JavaScript also benefits in 38 from a compacting, generational garbage collector (generational garbage collection was supposed to make 31 but was turned off at the last minute). This means recently spawned objects will typically be helplessly slaughtered in their tender youth in a spasm of murderous efficiency based on the empiric observation that many objects are created for brief usage and then never used again, reducing the work that the next-stage incremental garbage collector (which we spent a substantial amount of time tuning in 31 as you'll recall, including backing out background finalization and tweaking the timeslice for our slower systems) has to do for objects that survive this pediatric genocide. The garbage collector in 38 goes one step further and compacts the heap as well, which is to say, it moves surviving objects together contiguously in memory instead of leaving gaps that cannot be effectively filled. This makes both object cleanup and creation much quicker in JavaScript, which relies heavily on the garbage collector (the rest of the browser uses more simplistic reference counting to determine object lifetime), to say nothing of a substantial savings in memory usage: on my Quad G5 I'm seeing about 200MB less overhead with 48 tabs open.

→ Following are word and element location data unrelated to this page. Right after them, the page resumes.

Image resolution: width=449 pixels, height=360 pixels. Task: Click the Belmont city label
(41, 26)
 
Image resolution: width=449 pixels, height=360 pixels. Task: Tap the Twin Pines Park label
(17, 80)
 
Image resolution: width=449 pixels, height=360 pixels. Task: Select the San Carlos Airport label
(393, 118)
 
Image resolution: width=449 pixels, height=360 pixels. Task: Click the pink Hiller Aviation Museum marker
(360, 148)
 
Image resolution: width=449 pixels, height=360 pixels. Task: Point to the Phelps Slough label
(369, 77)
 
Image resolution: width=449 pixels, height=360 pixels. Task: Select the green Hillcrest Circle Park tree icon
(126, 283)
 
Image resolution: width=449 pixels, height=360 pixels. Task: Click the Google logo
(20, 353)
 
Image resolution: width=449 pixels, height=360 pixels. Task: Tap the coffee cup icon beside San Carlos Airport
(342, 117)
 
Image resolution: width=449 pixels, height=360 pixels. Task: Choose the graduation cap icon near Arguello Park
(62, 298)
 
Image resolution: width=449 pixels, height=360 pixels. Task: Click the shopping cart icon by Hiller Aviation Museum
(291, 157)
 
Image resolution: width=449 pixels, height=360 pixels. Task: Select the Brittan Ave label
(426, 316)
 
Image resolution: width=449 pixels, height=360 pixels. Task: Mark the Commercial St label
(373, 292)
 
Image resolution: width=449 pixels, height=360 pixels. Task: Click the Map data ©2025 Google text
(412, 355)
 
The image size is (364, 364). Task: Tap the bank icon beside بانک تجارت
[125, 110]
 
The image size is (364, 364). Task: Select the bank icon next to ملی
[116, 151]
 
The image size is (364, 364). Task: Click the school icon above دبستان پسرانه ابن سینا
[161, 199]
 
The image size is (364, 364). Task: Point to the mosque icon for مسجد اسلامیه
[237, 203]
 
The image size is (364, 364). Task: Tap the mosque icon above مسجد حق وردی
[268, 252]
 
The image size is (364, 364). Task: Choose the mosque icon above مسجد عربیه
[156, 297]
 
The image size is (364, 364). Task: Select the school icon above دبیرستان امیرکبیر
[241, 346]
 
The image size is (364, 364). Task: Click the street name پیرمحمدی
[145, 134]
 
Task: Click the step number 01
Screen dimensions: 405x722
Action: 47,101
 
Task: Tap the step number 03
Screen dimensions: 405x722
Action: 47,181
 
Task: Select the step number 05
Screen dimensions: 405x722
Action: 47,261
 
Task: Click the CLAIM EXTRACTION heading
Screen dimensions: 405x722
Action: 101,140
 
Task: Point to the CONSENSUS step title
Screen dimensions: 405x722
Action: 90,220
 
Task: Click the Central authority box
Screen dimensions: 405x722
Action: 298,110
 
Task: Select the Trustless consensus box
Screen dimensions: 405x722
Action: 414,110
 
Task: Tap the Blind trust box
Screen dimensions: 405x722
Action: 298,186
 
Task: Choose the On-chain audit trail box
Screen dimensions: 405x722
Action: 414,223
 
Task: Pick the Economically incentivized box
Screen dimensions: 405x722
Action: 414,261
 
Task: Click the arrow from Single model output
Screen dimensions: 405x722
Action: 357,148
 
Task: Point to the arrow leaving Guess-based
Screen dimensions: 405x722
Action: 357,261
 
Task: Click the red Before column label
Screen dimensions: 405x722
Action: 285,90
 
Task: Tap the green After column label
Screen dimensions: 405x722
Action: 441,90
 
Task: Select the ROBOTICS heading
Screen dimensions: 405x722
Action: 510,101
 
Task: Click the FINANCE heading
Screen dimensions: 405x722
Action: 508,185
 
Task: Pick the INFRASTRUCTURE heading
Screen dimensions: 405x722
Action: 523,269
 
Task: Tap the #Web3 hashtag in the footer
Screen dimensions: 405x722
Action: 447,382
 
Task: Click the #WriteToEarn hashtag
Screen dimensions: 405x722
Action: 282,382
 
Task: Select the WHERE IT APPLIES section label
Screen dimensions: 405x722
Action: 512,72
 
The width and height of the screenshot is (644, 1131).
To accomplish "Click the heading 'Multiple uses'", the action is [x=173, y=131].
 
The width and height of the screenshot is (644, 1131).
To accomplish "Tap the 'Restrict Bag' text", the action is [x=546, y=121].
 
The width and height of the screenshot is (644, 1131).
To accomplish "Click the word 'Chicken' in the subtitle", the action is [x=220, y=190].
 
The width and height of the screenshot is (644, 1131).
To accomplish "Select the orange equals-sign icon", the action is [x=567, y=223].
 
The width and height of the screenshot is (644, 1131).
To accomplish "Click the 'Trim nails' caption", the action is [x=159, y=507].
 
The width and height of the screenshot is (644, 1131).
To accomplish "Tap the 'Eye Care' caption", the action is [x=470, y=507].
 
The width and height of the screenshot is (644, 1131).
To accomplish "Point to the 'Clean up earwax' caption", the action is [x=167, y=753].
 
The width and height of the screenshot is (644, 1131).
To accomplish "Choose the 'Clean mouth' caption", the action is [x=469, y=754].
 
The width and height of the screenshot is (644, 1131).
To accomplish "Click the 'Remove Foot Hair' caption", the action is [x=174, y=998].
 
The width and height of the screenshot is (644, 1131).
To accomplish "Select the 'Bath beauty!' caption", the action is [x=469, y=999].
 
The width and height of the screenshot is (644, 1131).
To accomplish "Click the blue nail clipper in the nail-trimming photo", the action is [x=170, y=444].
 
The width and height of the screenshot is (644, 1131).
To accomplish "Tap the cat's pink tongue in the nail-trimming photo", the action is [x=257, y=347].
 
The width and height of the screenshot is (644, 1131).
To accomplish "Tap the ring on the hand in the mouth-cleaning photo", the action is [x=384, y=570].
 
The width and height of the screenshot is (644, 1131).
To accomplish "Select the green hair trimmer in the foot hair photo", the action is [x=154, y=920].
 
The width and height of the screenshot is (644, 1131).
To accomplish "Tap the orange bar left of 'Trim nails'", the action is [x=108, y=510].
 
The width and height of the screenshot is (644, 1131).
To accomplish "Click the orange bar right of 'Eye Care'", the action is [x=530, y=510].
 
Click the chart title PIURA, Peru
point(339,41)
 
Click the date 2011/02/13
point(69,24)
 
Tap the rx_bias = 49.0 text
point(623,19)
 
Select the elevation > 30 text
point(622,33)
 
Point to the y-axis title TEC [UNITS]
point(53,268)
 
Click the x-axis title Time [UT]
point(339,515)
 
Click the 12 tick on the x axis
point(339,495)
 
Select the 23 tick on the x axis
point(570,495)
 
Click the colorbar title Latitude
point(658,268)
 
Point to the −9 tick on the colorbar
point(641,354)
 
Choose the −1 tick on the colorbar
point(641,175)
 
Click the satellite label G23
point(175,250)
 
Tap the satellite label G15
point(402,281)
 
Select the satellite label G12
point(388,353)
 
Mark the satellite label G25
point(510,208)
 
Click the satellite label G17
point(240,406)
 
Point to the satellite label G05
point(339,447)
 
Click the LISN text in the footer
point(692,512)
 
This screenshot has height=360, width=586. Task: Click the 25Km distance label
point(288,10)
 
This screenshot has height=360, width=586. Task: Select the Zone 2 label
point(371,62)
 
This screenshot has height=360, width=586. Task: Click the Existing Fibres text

I also spent some time working on font enumeration performance because of an early showstopper where sites that loaded WOFF fonts spun and spun and spun. After several days of tearing my hair out in clumps the problem turned out to be a glitch in reference counting caused by the unusual way we load platform fonts: since Firefox went 10.6+ it uses CoreText exclusively, but we use almost completely different font code based on the old Apple Type Services which is the only workable choice on 10.4 and the most stable choice on 10.5. ATS is not very fast at instantiating lots of fonts, to say the least, so I made the user font cache stickier (please don't read that as "leaky" -- it's sticky because things do get cleaned up, but less aggressively to improve cache hit percentage) and also made a global font cache where the font's attribute tag directory is cached browser-wide to speed up loading font tables from local fonts on your hard disk. Previously this directory was cached per font entry, meaning if the font entry was purged for re-enumeration it had to be loaded all over again, which usually happened when the browser was hunting for a font with a particular character. This process used to take about fifteen to twenty seconds for the 700+ font faces on my G5. With the global font cache it now takes less than two.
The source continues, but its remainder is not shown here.